=== Text shown ===
►
Arrange the nodes in a tree structure, where each node has a "weight" assigned. Nodes that are higher in the tree have a weight based on their ability combined with that of their children. This weight is adjusted per frame. When a node loses communication its child, it uses a cached tree graph to contact the orphaned children and re-balance its branch.

If it makes a difference, the app is a combination of C# and OpenCL.

Links to papers, example apps, and especially tutorials are welcome.


This isn't homework. I'm turning a simulator I wrote as part of my thesis into a more useful product. Right now the work is distributed uniformly with no accounting for performance of each machine, and no facility to recover from machines joining or leaving the grid.

Thanks for the excellent, detailed responses.

2 Answers

For heterogeneous clusters, I like to let each processor request a new job as the processor becomes available. Implementation involves a light weight server that can handle many requests at a time (but usually only returns a job number). Implementation might go something like this:

  • Break the job down into its smallest components (we know there are 1000 tasks now)
  • Start a network server (preferably UDP with timeouts to avoid network congestion) which counts upwards
  • Start your cluster processes.
  • Each process asks, "What job number should I perform?" and the server replies with a number
  • As the process finishes, it asks for the next job number. When all tasks are complete, the server returns a -1 to the processes, so they shut down.

This is a lighter weight alternative to what you suggest above. Your fast processors still do more work than your slower machines, but you don't have to calculate how long the tasks take. If a processor drops out for whatever reason, it will stop asking for tasks. Your server could choose to recycle task numbers after a certain amount of time.
◄
=== What the exercise asks ===
Repeat the text on distributing work across a cluster word for word, starting at "Links to papers, example" and ending at "your cluster processes.". The listing that follows was taken from a different source than the text on distributing work across a cluster.

=== Source data ===
►
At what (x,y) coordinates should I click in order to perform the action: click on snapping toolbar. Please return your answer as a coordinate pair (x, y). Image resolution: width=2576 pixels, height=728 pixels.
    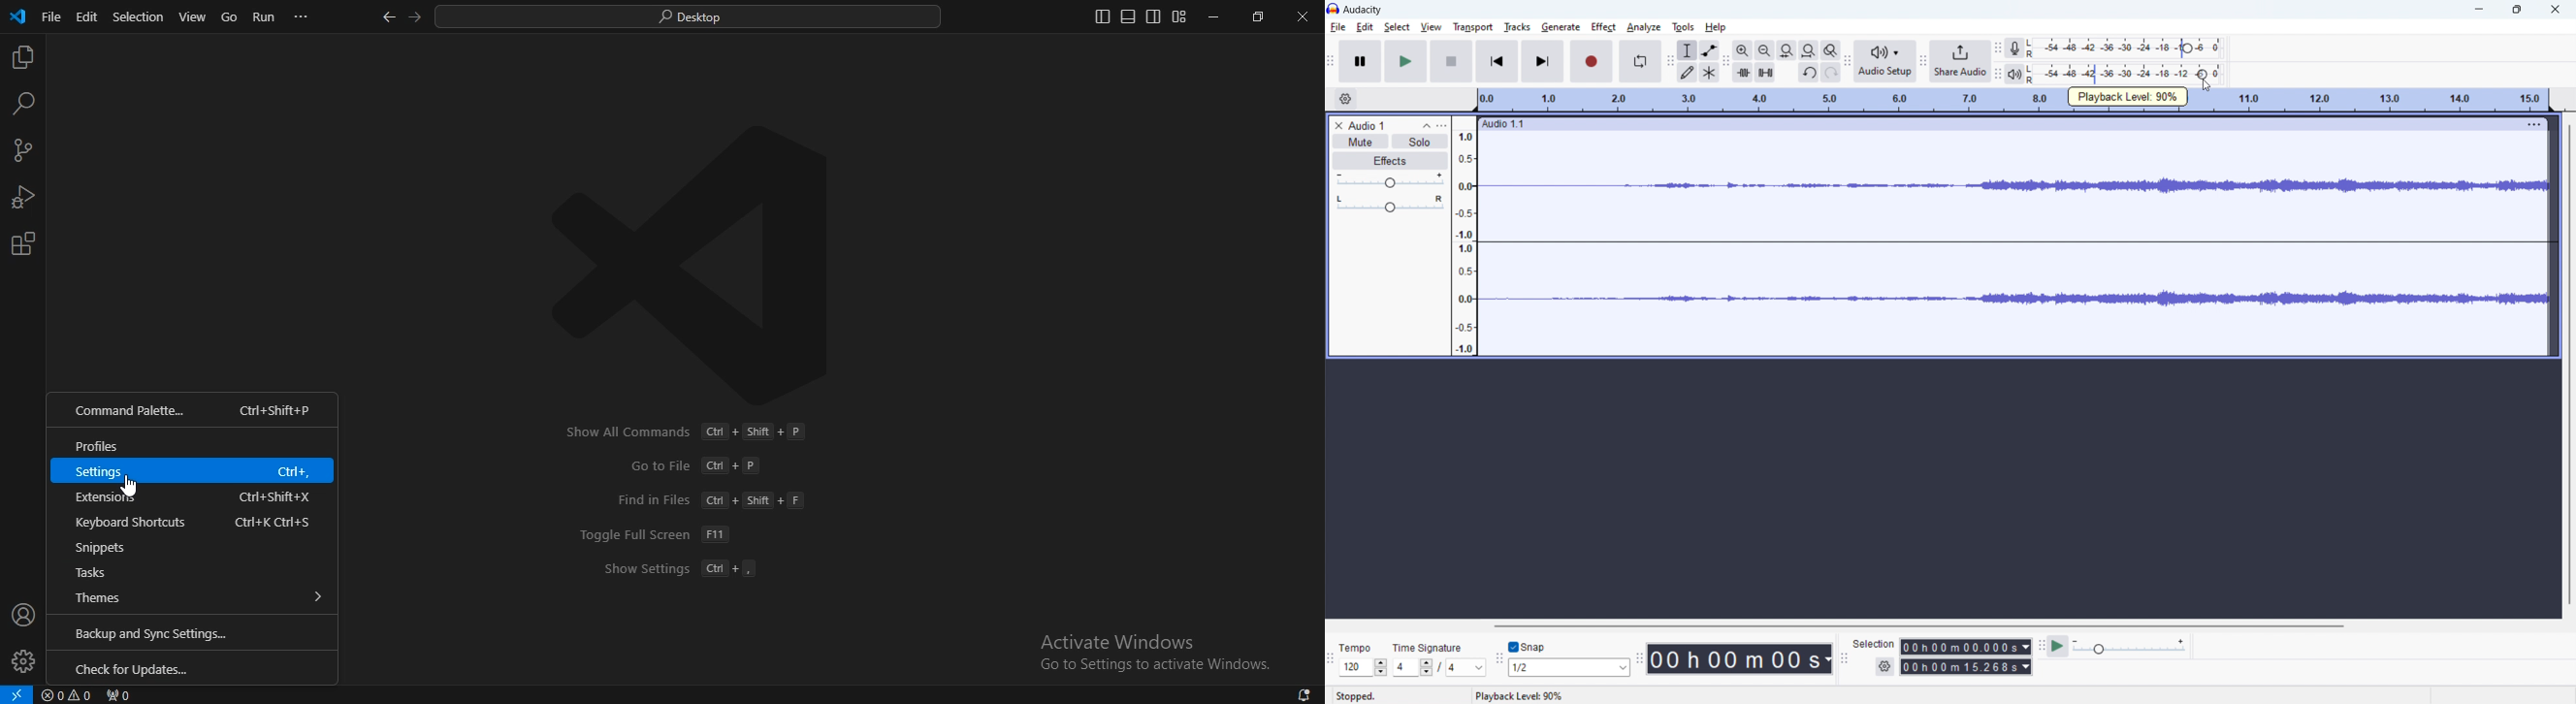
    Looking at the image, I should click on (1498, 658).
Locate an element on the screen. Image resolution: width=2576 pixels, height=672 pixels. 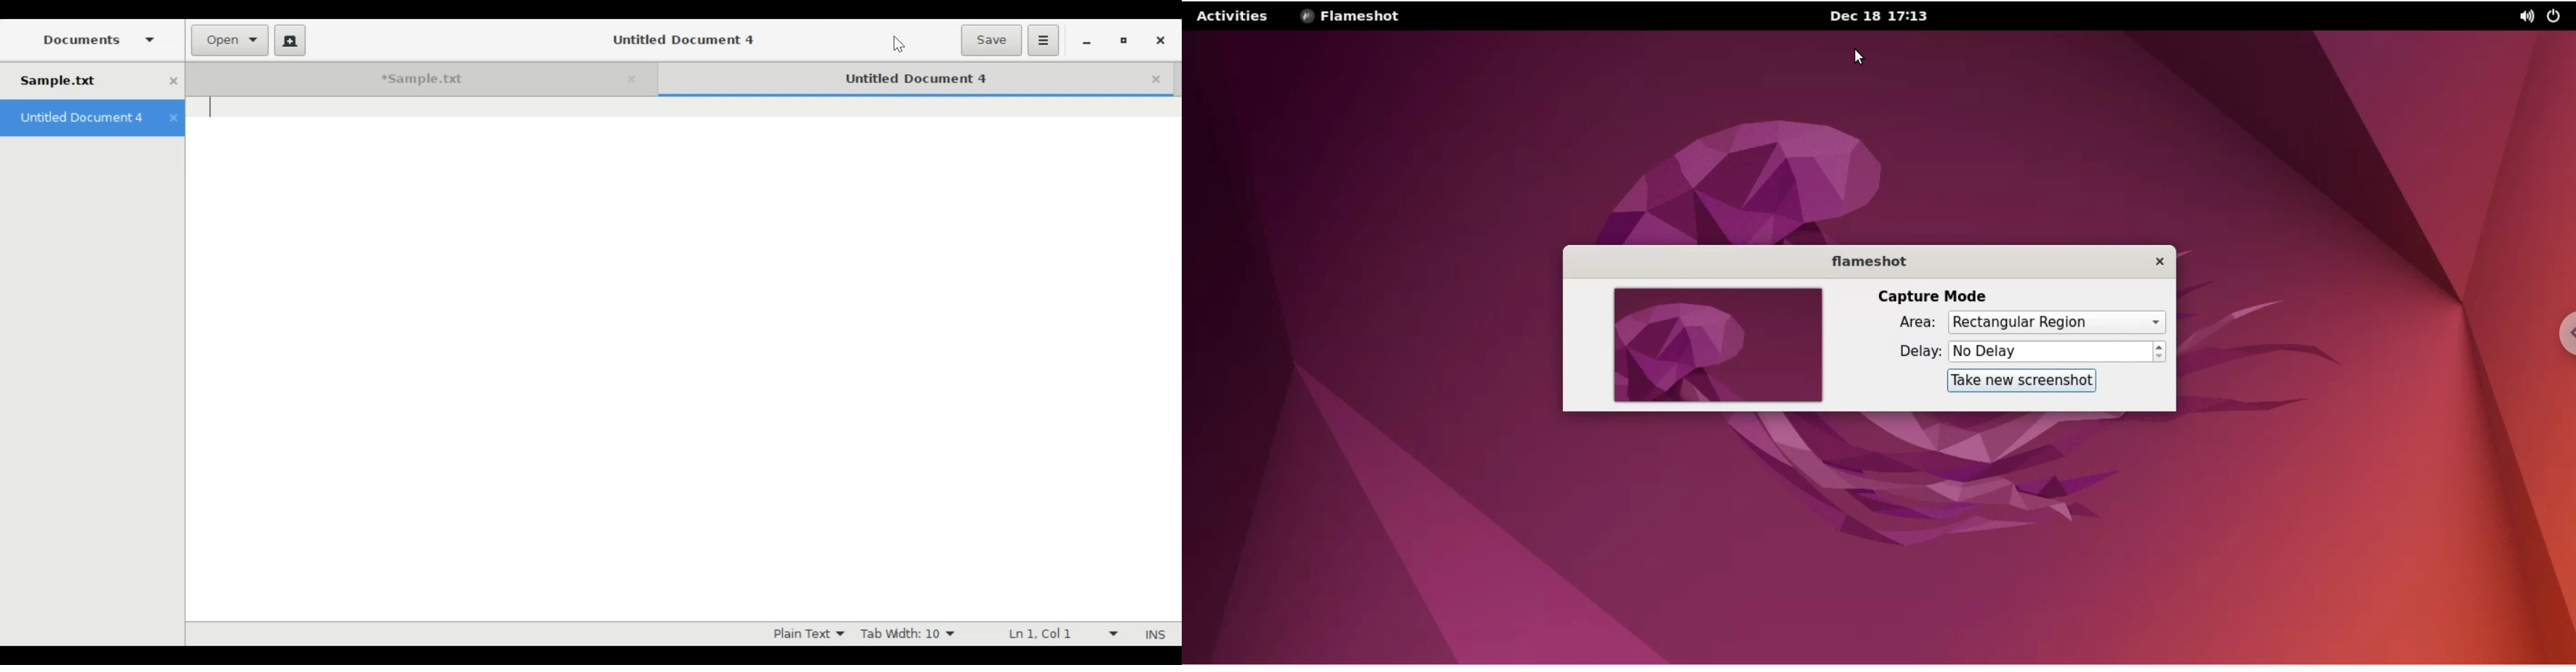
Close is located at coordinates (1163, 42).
◄
=== Exercise answer ===
Links to papers, example apps, and especially tutorials are welcome.


This isn't homework. I'm turning a simulator I wrote as part of my thesis into a more useful product. Right now the work is distributed uniformly with no accounting for performance of each machine, and no facility to recover from machines joining or leaving the grid.

Thanks for the excellent, detailed responses.

2 Answers

For heterogeneous clusters, I like to let each processor request a new job as the processor becomes available. Implementation involves a light weight server that can handle many requests at a time (but usually only returns a job number). Implementation might go something like this:

  • Break the job down into its smallest components (we know there are 1000 tasks now)
  • Start a network server (preferably UDP with timeouts to avoid network congestion) which counts upwards
  • Start your cluster processes.